Greg Newburn, Florida project director for Families Against Mandatory Mininums, said in response to the Alexander case: ”Florida’s mandatory, 10-20-life gun law forced the Court to impose an arbitrary, unjust and completely inappropriate sentence. As long as Florida keeps its inflexible gun sentencing laws, we will continue to see cases like Ms. Alexander’s.” (Huffington Post, May 12) Newburn’s group is organizing to repeal these repressive laws.

When the sentence against Alexander was read by the judge, members of Dream Defenders, a youth-led civil rights group, stood in the courtroom chanting, “No justice, no peace!” and sang, “We who believe in freedom will not rest until it’s won.” (fightbacknews.org, May 14) The police physically removed them from the courtroom. The Defenders also organized a 40-mile walk in April from Daytona Beach, Fla., to Sanford, Fla., to demand justice for Martin.

Alexander and her family announced plans to appeal the sentence. A petition in support of freeing Alexander can be found at tinyurl.com/7s5b7l7.

It is important for activists to link the struggles for justice for Alexander and Martin. Both are victims of a racist judicial system under the guise of the SYG law, which was backed by the reactionary National Rifle Association. The interpretation of this law is being used to persecute the most oppressed in Florida, especially African Americans and women of color.

Justice for Alexander means the immediate overturning of her conviction and her release from prison to be with her children. Justice for Martin means revoking Zimmerman’s bail, finding him guilty and having him spend the rest of his life in prison. This kind of real justice will only happen when a sustained mass movement fights for it, using occupations and other tactics in the struggle against racist injustice.

● Given request 1:
Decide whether each statement below agrees with the article on the Alexander case. Answer yes or no for each, and quote the words of the article that settle it.
(a) Dream Defenders organized a 40-mile walk from Daytona Beach to Sanford.
(b) Alexander and her family accepted the sentence without plans to appeal.
(c) Police removed the Dream Defenders members from the courtroom.

● Input for this task:
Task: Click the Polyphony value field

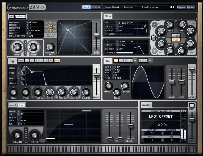Action: 152,133
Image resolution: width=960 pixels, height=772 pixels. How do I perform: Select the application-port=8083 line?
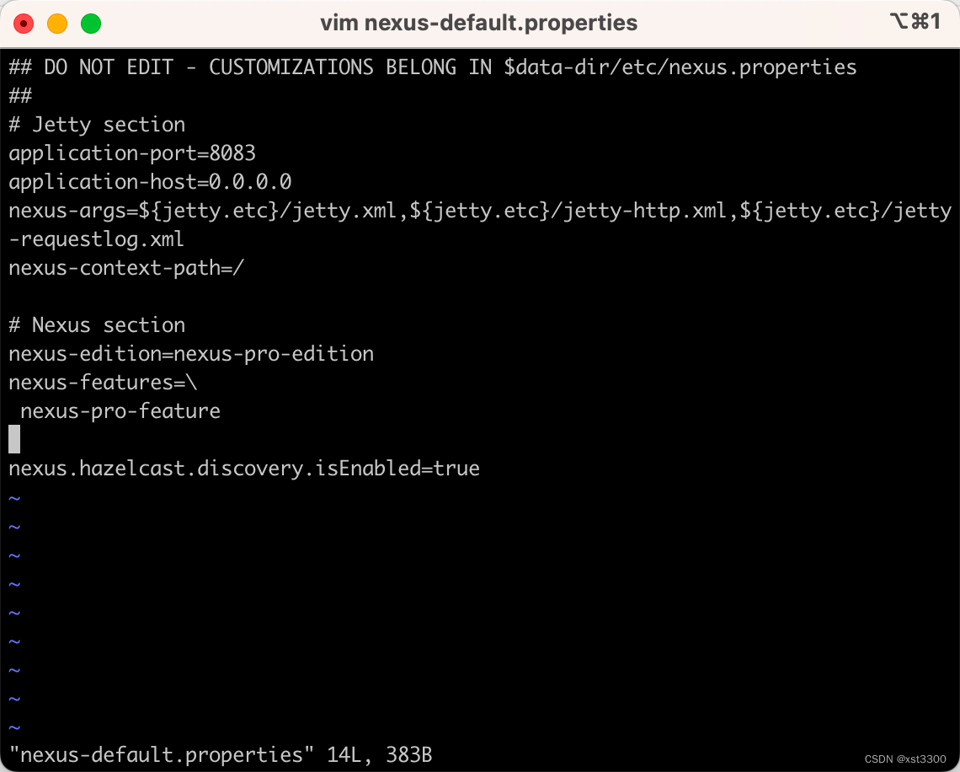(x=131, y=153)
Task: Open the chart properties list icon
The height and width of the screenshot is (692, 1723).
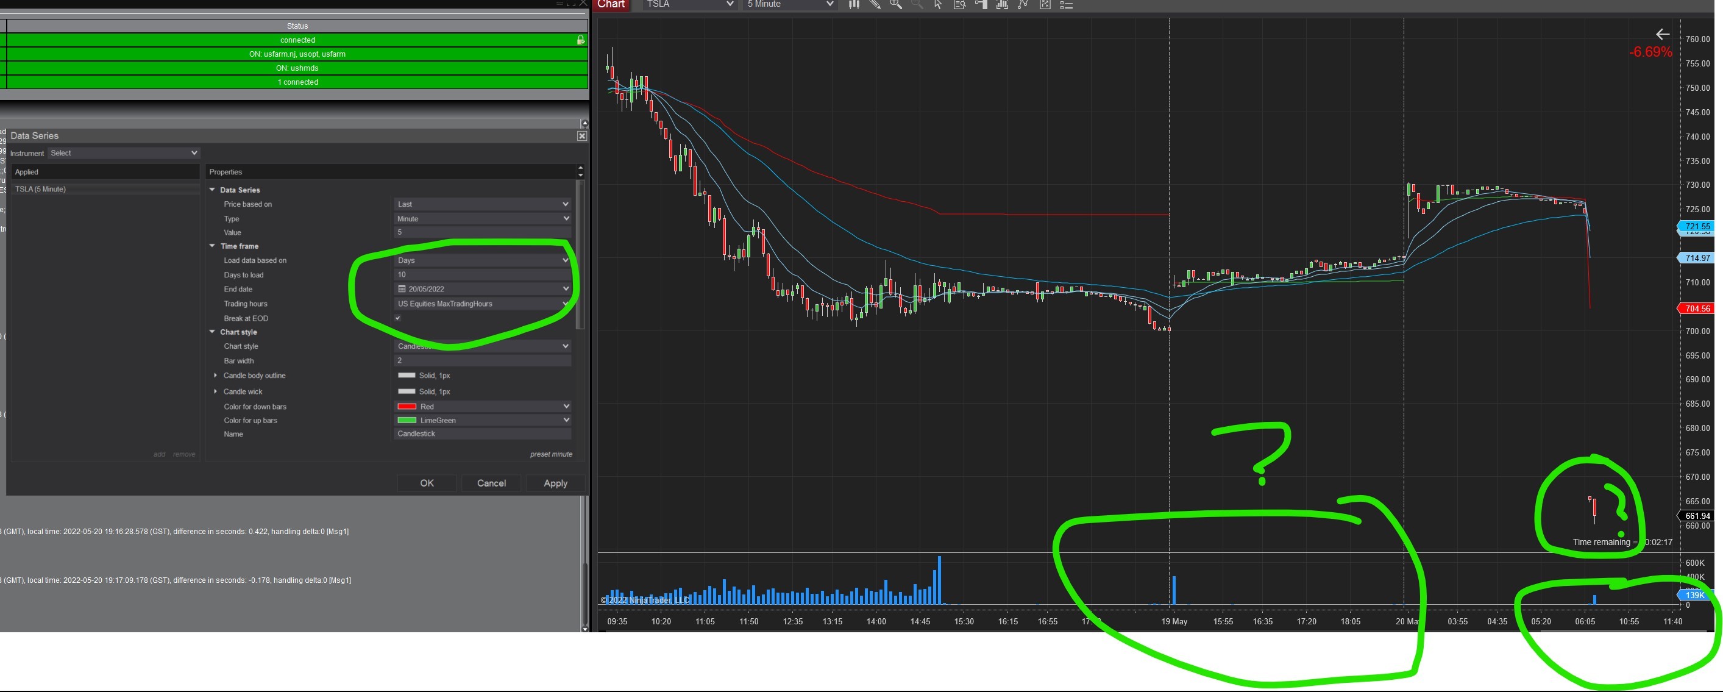Action: point(1067,5)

● Given request 2:
Write out the entries from the line with "Image resolution: width=960" through the end of the entries, and leave out the pictures.

● Written response 1:
(a) Yes: "The Defenders also organized a 40-mile walk in April from Daytona Beach, Fla., to Sanford, Fla., to demand justice for Martin."
(b) No: "Alexander and her family announced plans to appeal the sentence."
(c) Yes: "The police physically removed them from the courtroom."

● Written response 2:
Image resolution: width=960 pixels, height=772 pixels. How do I perform: Select the application-port=8083 line?
(x=131, y=153)
Task: Open the chart properties list icon
The height and width of the screenshot is (692, 1723).
Action: point(1067,5)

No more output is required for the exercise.